# DATA LISTING start

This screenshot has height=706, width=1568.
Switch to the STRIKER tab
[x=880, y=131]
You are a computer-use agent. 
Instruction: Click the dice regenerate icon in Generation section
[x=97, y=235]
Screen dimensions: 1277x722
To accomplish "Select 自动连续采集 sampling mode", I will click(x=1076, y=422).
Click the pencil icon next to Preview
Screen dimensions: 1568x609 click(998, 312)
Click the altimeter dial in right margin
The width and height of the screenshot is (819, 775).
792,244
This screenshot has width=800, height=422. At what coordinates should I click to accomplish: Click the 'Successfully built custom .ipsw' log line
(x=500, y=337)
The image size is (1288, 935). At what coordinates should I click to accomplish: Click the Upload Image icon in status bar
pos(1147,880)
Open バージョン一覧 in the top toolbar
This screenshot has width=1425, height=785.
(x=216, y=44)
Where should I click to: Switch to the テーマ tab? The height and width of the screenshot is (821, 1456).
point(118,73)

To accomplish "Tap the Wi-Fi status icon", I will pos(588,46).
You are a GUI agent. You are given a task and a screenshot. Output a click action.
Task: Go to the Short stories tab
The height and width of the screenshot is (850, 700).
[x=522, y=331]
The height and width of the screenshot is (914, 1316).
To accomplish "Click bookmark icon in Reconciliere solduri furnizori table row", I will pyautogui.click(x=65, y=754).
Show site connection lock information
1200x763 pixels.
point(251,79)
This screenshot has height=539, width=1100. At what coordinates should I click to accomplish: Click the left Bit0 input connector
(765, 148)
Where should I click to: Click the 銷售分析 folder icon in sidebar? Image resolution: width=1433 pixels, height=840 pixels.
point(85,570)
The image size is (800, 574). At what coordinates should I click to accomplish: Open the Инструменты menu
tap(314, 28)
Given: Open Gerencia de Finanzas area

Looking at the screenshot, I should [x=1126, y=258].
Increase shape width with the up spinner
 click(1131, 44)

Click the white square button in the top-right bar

# DATA LISTING end

▸ **GIVEN PROBLEM**
Please output the rows from the start up to and including the line with "[x=97, y=235]" as a two-column CSV with the headers instruction and location. Put each text under instruction and its answer under location, each as one quoted field with line breaks replaced by spaces.

▸ **REPLY TO THE EXERCISE**
instruction,location
"This screenshot has height=706, width=1568. Switch to the STRIKER tab","[x=880, y=131]"
"You are a computer-use agent. Instruction: Click the dice regenerate icon in Generation section","[x=97, y=235]"